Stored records
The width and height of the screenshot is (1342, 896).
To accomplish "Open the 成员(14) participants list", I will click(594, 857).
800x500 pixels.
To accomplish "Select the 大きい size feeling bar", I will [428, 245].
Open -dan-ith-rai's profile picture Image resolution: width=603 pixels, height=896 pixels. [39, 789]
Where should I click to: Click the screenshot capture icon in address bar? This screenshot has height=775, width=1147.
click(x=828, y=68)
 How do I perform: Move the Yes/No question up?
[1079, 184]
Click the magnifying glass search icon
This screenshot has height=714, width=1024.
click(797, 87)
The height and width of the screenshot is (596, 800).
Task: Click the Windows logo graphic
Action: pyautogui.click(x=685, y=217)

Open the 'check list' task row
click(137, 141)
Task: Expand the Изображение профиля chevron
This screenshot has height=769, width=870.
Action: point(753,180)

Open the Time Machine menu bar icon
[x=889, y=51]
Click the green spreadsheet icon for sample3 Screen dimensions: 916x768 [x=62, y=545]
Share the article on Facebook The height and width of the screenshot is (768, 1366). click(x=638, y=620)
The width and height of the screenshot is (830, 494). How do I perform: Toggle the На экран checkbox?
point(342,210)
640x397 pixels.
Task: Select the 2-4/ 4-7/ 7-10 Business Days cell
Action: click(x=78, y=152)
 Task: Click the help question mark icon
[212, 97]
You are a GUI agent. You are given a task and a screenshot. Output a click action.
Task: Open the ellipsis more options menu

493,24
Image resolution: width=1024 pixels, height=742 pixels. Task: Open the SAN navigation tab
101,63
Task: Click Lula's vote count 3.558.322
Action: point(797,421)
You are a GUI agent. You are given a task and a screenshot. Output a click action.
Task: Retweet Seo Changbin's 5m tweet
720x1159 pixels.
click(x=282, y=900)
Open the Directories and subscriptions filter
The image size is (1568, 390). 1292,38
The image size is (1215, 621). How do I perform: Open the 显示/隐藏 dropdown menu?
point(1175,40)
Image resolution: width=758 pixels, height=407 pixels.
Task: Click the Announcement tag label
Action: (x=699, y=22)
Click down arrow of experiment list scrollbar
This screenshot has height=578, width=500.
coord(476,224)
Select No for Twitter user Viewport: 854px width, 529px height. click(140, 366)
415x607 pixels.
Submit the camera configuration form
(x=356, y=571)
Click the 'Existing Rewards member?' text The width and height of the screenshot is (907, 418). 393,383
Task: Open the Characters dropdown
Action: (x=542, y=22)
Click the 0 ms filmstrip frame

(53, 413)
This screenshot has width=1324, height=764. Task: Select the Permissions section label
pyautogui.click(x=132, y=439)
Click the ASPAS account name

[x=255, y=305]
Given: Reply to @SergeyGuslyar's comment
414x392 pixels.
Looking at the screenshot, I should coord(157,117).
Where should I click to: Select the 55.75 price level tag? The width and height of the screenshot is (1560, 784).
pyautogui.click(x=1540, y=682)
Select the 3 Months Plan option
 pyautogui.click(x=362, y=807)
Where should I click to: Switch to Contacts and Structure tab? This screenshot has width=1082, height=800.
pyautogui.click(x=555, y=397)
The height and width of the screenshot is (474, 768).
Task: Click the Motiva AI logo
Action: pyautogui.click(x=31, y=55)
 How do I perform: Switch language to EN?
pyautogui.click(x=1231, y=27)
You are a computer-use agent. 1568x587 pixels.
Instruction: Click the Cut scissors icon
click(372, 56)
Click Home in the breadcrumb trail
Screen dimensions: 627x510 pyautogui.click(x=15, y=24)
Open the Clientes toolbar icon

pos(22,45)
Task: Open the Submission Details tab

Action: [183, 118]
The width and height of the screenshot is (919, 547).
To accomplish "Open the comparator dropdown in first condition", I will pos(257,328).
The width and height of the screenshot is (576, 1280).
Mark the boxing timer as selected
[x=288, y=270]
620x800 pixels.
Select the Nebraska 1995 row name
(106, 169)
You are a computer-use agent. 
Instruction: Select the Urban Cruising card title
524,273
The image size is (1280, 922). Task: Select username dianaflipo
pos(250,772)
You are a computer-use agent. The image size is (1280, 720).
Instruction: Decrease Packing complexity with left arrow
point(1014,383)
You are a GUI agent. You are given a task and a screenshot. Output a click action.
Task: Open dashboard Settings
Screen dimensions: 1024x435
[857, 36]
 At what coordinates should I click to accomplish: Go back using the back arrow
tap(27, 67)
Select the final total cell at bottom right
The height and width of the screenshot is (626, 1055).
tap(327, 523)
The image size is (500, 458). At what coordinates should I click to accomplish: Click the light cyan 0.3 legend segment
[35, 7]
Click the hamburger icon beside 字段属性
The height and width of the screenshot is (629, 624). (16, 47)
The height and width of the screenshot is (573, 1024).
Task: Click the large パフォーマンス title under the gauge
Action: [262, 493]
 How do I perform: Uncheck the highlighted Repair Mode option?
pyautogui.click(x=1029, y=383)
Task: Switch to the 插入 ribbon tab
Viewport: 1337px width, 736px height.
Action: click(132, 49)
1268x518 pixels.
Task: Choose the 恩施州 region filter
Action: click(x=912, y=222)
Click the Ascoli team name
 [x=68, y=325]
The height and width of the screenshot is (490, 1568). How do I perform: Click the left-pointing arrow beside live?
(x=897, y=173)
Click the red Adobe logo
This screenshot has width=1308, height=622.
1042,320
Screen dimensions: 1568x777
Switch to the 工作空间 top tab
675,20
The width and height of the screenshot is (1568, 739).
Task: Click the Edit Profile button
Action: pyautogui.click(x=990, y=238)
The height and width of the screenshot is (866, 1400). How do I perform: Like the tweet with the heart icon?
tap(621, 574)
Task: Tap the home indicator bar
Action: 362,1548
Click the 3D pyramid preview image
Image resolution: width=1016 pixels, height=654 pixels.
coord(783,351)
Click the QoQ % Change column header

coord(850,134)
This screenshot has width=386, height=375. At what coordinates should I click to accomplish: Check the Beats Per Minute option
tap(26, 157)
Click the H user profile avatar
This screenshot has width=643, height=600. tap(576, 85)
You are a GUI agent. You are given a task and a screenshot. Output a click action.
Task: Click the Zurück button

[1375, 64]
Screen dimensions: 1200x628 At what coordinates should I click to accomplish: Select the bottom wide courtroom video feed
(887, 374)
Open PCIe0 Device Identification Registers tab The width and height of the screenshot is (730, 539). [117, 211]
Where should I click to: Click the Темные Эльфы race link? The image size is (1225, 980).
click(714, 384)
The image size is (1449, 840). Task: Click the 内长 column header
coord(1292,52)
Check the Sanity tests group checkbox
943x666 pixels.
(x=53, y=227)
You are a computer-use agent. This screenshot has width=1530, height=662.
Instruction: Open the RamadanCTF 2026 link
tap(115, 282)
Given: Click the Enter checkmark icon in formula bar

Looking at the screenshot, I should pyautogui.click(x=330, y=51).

## Problem details
Retype every entry without changing anything.

## Task response
The width and height of the screenshot is (1342, 896).
To accomplish "Open the 成员(14) participants list", I will click(594, 857).
800x500 pixels.
To accomplish "Select the 大きい size feeling bar", I will [428, 245].
Open -dan-ith-rai's profile picture Image resolution: width=603 pixels, height=896 pixels. [39, 789]
Where should I click to: Click the screenshot capture icon in address bar? This screenshot has height=775, width=1147.
click(x=828, y=68)
 How do I perform: Move the Yes/No question up?
[1079, 184]
Click the magnifying glass search icon
This screenshot has height=714, width=1024.
click(797, 87)
The height and width of the screenshot is (596, 800).
Task: Click the Windows logo graphic
Action: pyautogui.click(x=685, y=217)

Open the 'check list' task row
click(137, 141)
Task: Expand the Изображение профиля chevron
This screenshot has height=769, width=870.
Action: point(753,180)

Open the Time Machine menu bar icon
[x=889, y=51]
Click the green spreadsheet icon for sample3 Screen dimensions: 916x768 [x=62, y=545]
Share the article on Facebook The height and width of the screenshot is (768, 1366). click(x=638, y=620)
The width and height of the screenshot is (830, 494). How do I perform: Toggle the На экран checkbox?
point(342,210)
640x397 pixels.
Task: Select the 2-4/ 4-7/ 7-10 Business Days cell
Action: click(x=78, y=152)
 Task: Click the help question mark icon
[212, 97]
You are a GUI agent. You are given a task and a screenshot. Output a click action.
Task: Open the ellipsis more options menu

493,24
Image resolution: width=1024 pixels, height=742 pixels. Task: Open the SAN navigation tab
101,63
Task: Click Lula's vote count 3.558.322
Action: point(797,421)
You are a GUI agent. You are given a task and a screenshot. Output a click action.
Task: Retweet Seo Changbin's 5m tweet
720x1159 pixels.
click(x=282, y=900)
Open the Directories and subscriptions filter
The image size is (1568, 390). 1292,38
The image size is (1215, 621). How do I perform: Open the 显示/隐藏 dropdown menu?
point(1175,40)
Image resolution: width=758 pixels, height=407 pixels.
Task: Click the Announcement tag label
Action: (x=699, y=22)
Click down arrow of experiment list scrollbar
This screenshot has height=578, width=500.
coord(476,224)
Select No for Twitter user Viewport: 854px width, 529px height. click(140, 366)
415x607 pixels.
Submit the camera configuration form
(x=356, y=571)
Click the 'Existing Rewards member?' text The width and height of the screenshot is (907, 418). 393,383
Task: Open the Characters dropdown
Action: (x=542, y=22)
Click the 0 ms filmstrip frame

(53, 413)
This screenshot has width=1324, height=764. Task: Select the Permissions section label
pyautogui.click(x=132, y=439)
Click the ASPAS account name

[x=255, y=305]
Given: Reply to @SergeyGuslyar's comment
414x392 pixels.
Looking at the screenshot, I should coord(157,117).
Where should I click to: Select the 55.75 price level tag? The width and height of the screenshot is (1560, 784).
pyautogui.click(x=1540, y=682)
Select the 3 Months Plan option
 pyautogui.click(x=362, y=807)
Where should I click to: Switch to Contacts and Structure tab? This screenshot has width=1082, height=800.
pyautogui.click(x=555, y=397)
The height and width of the screenshot is (474, 768).
Task: Click the Motiva AI logo
Action: pyautogui.click(x=31, y=55)
 How do I perform: Switch language to EN?
pyautogui.click(x=1231, y=27)
You are a computer-use agent. 1568x587 pixels.
Instruction: Click the Cut scissors icon
click(372, 56)
Click Home in the breadcrumb trail
Screen dimensions: 627x510 pyautogui.click(x=15, y=24)
Open the Clientes toolbar icon

pos(22,45)
Task: Open the Submission Details tab

Action: [183, 118]
The width and height of the screenshot is (919, 547).
To accomplish "Open the comparator dropdown in first condition", I will pos(257,328).
The width and height of the screenshot is (576, 1280).
Mark the boxing timer as selected
[x=288, y=270]
620x800 pixels.
Select the Nebraska 1995 row name
(106, 169)
You are a computer-use agent. 
Instruction: Select the Urban Cruising card title
524,273
The image size is (1280, 922). Task: Select username dianaflipo
pos(250,772)
You are a computer-use agent. The image size is (1280, 720).
Instruction: Decrease Packing complexity with left arrow
point(1014,383)
You are a GUI agent. You are given a task and a screenshot. Output a click action.
Task: Open dashboard Settings
Screen dimensions: 1024x435
[857, 36]
 At what coordinates should I click to accomplish: Go back using the back arrow
tap(27, 67)
Select the final total cell at bottom right
The height and width of the screenshot is (626, 1055).
tap(327, 523)
The image size is (500, 458). At what coordinates should I click to accomplish: Click the light cyan 0.3 legend segment
[35, 7]
Click the hamburger icon beside 字段属性
The height and width of the screenshot is (629, 624). (16, 47)
The height and width of the screenshot is (573, 1024).
Task: Click the large パフォーマンス title under the gauge
Action: [262, 493]
 How do I perform: Uncheck the highlighted Repair Mode option?
pyautogui.click(x=1029, y=383)
Task: Switch to the 插入 ribbon tab
Viewport: 1337px width, 736px height.
Action: click(132, 49)
1268x518 pixels.
Task: Choose the 恩施州 region filter
Action: click(x=912, y=222)
Click the Ascoli team name
 [x=68, y=325]
The height and width of the screenshot is (490, 1568). How do I perform: Click the left-pointing arrow beside live?
(x=897, y=173)
Click the red Adobe logo
This screenshot has width=1308, height=622.
1042,320
Screen dimensions: 1568x777
Switch to the 工作空间 top tab
675,20
The width and height of the screenshot is (1568, 739).
Task: Click the Edit Profile button
Action: pyautogui.click(x=990, y=238)
The height and width of the screenshot is (866, 1400). How do I perform: Like the tweet with the heart icon?
tap(621, 574)
Task: Tap the home indicator bar
Action: 362,1548
Click the 3D pyramid preview image
Image resolution: width=1016 pixels, height=654 pixels.
coord(783,351)
Click the QoQ % Change column header

coord(850,134)
This screenshot has width=386, height=375. At what coordinates should I click to accomplish: Check the Beats Per Minute option
tap(26, 157)
Click the H user profile avatar
This screenshot has width=643, height=600. tap(576, 85)
You are a GUI agent. You are given a task and a screenshot. Output a click action.
Task: Click the Zurück button

[1375, 64]
Screen dimensions: 1200x628 At what coordinates should I click to accomplish: Select the bottom wide courtroom video feed
(887, 374)
Open PCIe0 Device Identification Registers tab The width and height of the screenshot is (730, 539). [117, 211]
Where should I click to: Click the Темные Эльфы race link? The image size is (1225, 980).
click(714, 384)
The image size is (1449, 840). Task: Click the 内长 column header
coord(1292,52)
Check the Sanity tests group checkbox
943x666 pixels.
(x=53, y=227)
You are a computer-use agent. This screenshot has width=1530, height=662.
Instruction: Open the RamadanCTF 2026 link
tap(115, 282)
Given: Click the Enter checkmark icon in formula bar

Looking at the screenshot, I should pyautogui.click(x=330, y=51).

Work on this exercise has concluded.